=== Data provided ===
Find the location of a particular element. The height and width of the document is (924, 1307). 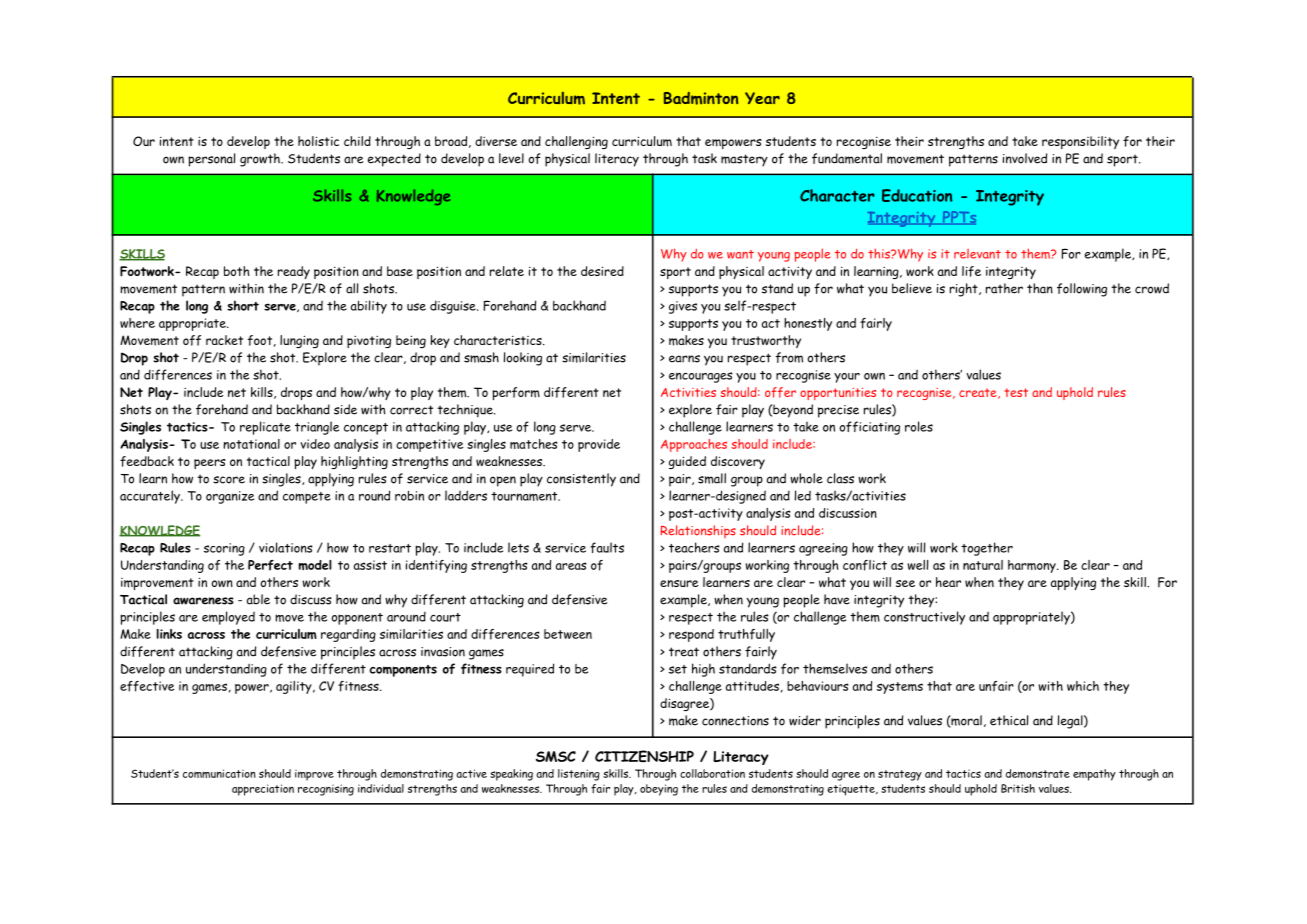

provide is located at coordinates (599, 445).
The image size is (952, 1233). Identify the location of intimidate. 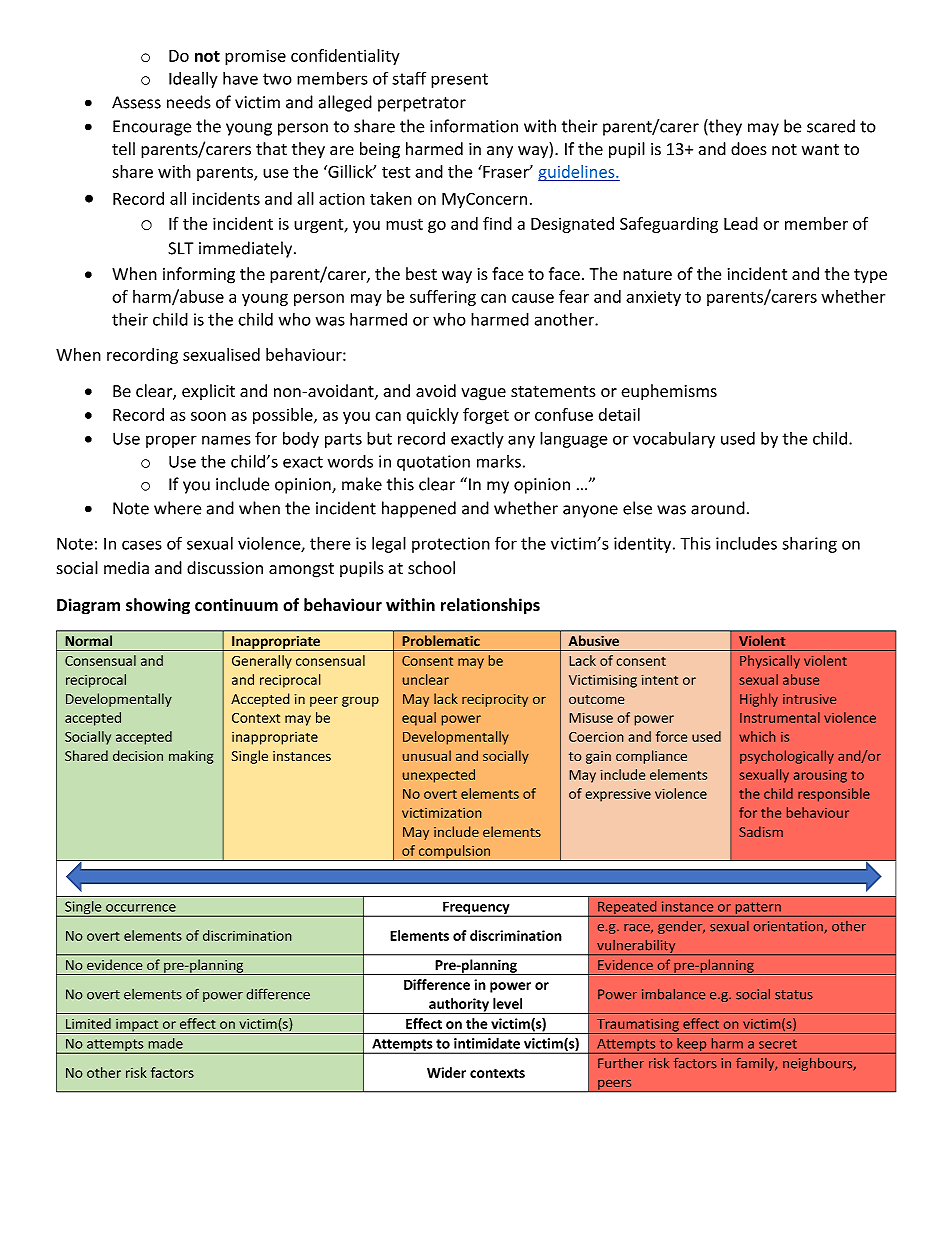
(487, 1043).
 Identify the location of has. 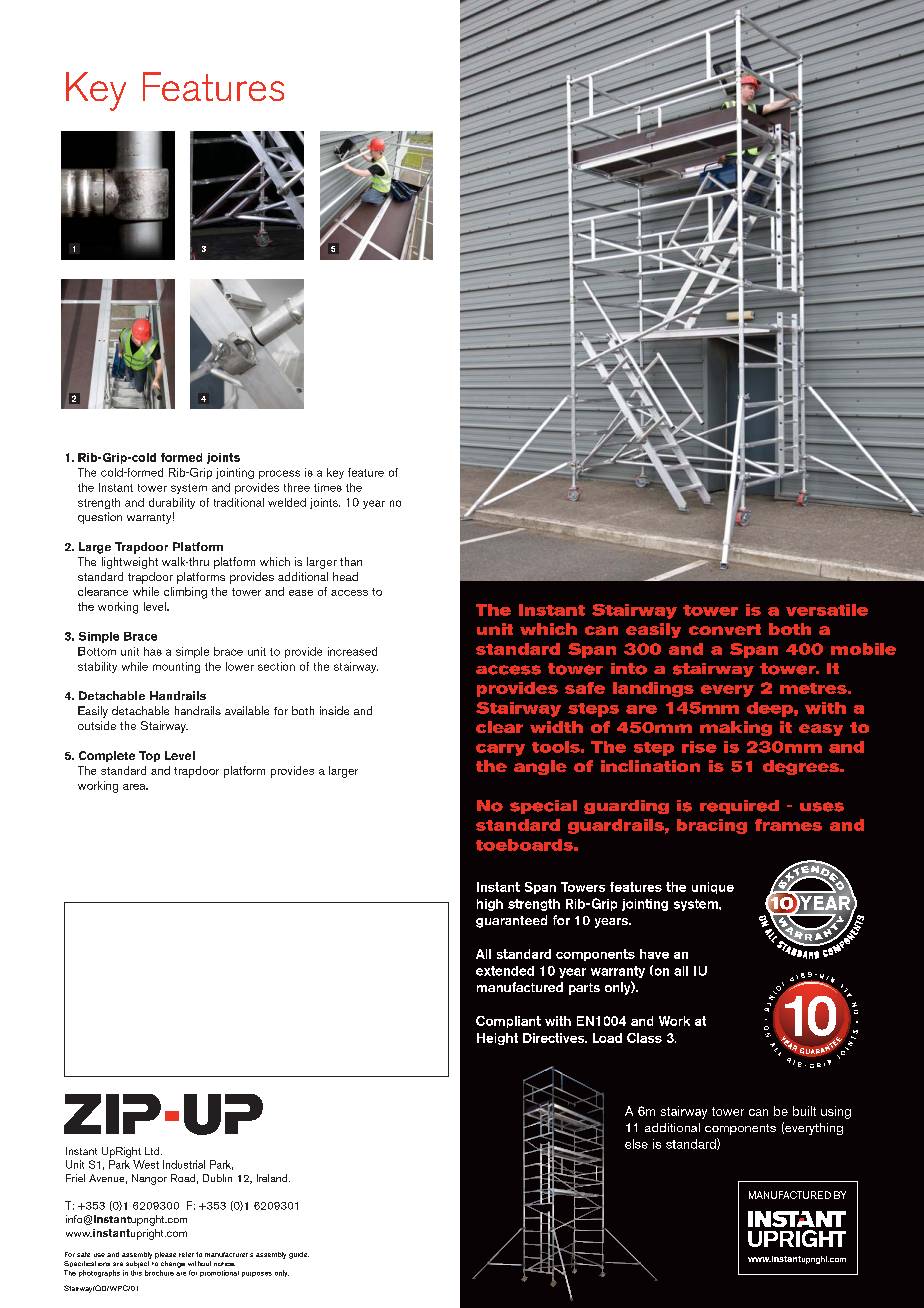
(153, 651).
--
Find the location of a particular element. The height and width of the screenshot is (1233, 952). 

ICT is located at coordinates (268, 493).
--
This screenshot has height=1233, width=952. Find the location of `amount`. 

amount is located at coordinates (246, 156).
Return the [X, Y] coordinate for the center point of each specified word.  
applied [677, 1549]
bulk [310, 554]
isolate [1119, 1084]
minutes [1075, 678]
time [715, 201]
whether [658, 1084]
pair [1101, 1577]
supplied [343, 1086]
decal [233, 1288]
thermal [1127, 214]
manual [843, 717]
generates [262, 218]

=== Aim of the task ===
Copy the rows exactly, from the line containing "is (924, 1307)." through the line containing "(153, 651).", both included, and omit the pictures.

=== The output ===
Find the location of a particular element. The height and width of the document is (924, 1307). 

provide is located at coordinates (599, 445).
The image size is (952, 1233). Identify the location of intimidate. 
(487, 1043).
 Identify the location of has. 
(153, 651).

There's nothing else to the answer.